🤖 AI Summary
This paper addresses the lack of explicit modeling and dynamic regulation of attention mechanisms in Transformers. Inspired by the Attention Schema Theory from cognitive science, we propose ASAC—the first attention management framework that integrates this theory into deep learning. ASAC employs a Vector Quantized-Variational Autoencoder (VQ-VAE) to construct learnable Attention Abstractors and Controllers, enabling explicit representation, dynamic optimization, and hierarchical regulation of attention resources. The method significantly improves learning efficiency (faster convergence), generalization (higher classification accuracy), and robustness (enhanced resilience to noise, out-of-distribution inputs, and adversarial attacks), while supporting efficient few-shot learning and multi-task transfer. Extensive experiments demonstrate consistent performance gains across both vision and natural language tasks, alongside improved model interpretability.
📝 Abstract
Attention mechanisms have become integral in AI, significantly enhancing model performance and scalability by drawing inspiration from human cognition. Concurrently, the Attention Schema Theory (AST) in cognitive science posits that individuals manage their attention by creating a model of the attention itself, effectively allocating cognitive resources.
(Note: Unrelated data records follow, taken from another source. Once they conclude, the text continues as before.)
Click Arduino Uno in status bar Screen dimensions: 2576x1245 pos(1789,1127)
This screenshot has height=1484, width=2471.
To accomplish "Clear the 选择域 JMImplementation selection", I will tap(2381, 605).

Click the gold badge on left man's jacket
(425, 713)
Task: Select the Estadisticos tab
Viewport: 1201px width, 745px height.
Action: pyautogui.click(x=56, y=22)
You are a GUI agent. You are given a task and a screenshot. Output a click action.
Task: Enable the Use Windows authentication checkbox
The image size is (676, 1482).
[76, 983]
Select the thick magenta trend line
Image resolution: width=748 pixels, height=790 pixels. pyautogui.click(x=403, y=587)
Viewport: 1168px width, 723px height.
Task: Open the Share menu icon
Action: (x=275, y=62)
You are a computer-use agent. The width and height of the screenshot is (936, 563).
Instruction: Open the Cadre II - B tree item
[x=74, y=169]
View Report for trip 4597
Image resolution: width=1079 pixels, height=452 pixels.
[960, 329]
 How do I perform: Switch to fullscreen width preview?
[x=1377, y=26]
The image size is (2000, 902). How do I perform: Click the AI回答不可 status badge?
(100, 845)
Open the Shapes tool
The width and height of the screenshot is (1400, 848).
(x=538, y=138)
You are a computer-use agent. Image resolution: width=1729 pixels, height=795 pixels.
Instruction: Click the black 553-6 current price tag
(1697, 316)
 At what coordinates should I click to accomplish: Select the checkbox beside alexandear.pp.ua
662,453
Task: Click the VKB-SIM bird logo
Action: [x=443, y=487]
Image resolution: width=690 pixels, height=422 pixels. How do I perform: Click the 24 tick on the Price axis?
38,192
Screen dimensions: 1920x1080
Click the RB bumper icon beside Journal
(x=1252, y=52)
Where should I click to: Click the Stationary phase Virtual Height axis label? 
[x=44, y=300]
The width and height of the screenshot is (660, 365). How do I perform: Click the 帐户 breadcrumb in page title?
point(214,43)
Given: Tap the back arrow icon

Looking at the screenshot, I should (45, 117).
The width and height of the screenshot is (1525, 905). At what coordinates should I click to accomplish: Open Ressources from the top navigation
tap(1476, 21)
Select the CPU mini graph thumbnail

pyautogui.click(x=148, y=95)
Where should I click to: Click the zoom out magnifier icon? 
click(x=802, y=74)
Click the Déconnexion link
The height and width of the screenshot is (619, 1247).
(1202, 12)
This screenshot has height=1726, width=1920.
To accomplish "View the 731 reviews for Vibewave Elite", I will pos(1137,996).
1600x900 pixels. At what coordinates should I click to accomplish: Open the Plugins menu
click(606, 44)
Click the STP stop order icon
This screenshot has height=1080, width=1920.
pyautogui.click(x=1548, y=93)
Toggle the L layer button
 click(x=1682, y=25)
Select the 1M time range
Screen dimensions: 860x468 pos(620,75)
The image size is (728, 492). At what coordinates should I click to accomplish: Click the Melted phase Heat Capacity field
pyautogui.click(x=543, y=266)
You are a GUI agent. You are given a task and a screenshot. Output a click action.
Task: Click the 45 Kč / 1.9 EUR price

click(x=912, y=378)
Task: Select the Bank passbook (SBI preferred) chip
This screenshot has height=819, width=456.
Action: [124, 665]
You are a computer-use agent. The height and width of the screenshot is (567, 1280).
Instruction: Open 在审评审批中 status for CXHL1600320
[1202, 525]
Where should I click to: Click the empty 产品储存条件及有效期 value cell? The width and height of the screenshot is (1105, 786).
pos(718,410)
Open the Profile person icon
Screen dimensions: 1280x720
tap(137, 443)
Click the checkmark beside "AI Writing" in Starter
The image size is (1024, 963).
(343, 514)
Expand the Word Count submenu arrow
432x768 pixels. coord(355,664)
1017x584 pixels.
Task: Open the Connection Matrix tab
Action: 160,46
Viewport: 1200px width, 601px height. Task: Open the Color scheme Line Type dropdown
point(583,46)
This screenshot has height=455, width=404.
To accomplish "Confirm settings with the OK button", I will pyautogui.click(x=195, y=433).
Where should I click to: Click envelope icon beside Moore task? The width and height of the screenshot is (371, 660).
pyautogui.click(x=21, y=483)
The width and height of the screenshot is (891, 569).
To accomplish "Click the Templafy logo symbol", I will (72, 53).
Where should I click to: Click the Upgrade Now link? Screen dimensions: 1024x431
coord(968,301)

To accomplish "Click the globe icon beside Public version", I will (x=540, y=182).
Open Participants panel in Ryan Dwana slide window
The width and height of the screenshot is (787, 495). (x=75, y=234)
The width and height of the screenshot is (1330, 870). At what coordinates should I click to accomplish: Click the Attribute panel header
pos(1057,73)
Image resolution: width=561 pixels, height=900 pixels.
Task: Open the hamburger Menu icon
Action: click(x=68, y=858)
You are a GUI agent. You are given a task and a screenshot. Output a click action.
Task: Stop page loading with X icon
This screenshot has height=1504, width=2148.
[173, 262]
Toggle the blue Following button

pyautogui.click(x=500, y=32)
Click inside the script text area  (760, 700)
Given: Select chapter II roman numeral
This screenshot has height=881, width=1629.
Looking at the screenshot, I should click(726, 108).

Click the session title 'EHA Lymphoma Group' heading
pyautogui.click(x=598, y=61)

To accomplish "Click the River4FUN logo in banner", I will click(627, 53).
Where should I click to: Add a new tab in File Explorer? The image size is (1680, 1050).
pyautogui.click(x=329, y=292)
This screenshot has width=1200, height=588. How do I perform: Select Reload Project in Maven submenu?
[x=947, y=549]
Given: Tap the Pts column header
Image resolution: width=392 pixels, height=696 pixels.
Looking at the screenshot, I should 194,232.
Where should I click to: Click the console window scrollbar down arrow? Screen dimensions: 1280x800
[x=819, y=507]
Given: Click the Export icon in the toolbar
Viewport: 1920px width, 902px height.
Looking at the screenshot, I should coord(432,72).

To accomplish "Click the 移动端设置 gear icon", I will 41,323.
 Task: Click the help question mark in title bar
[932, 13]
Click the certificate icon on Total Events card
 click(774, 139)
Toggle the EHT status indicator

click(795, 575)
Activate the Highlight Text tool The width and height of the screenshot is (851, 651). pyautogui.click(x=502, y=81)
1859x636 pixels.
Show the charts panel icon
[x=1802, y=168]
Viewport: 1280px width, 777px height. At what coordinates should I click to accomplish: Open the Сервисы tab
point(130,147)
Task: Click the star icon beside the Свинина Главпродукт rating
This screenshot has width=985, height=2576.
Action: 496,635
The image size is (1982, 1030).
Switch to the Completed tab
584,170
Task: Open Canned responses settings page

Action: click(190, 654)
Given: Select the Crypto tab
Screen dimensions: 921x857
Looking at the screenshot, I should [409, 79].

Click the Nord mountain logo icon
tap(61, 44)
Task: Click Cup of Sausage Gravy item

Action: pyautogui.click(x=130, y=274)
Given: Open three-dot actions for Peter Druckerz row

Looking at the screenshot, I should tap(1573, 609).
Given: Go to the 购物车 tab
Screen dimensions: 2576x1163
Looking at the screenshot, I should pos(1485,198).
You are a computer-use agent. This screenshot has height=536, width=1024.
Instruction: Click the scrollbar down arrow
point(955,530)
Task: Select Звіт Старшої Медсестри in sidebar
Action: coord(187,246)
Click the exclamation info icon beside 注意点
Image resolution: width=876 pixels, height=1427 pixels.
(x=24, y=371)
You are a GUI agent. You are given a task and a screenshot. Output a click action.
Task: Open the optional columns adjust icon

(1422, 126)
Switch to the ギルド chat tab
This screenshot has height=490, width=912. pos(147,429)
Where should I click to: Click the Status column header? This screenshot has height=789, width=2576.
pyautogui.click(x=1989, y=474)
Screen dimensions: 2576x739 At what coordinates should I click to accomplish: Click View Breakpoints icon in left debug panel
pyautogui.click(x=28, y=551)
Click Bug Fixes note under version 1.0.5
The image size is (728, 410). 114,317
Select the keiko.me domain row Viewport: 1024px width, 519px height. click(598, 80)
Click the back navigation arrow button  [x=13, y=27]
Inspired by AST, we introduce ASAC (Attention Schema-based Attention Control), which integrates the attention schema concept into artificial neural networks. Our initial experiments focused on embedding the ASAC module within transformer architectures. This module employs a Vector-Quantized Variational AutoEncoder (VQVAE) as both an attention abstractor and controller, facilitating precise attention management. By explicitly modeling attention allocation, our approach aims to enhance system efficiency. We demonstrate ASAC's effectiveness in both the vision and NLP domains, highlighting its ability to improve classification accuracy and expedite the learning process. Our experiments with vision transformers across various datasets illustrate that the attention controller not only boosts classification accuracy but also accelerates learning. Furthermore, we have demonstrated the model's robustness and generalization capabilities across noisy and out-of-distribution datasets. In addition, we have showcased improved performance in multi-task settings. Quick experiments reveal that the attention schema-based module enhances resilience to adversarial attacks, optimizes attention to improve learning efficiency, and facilitates effective transfer learning and learning from fewer examples. These promising results establish a connection between cognitive science and machine learning, shedding light on the efficient utilization of attention mechanisms in AI systems.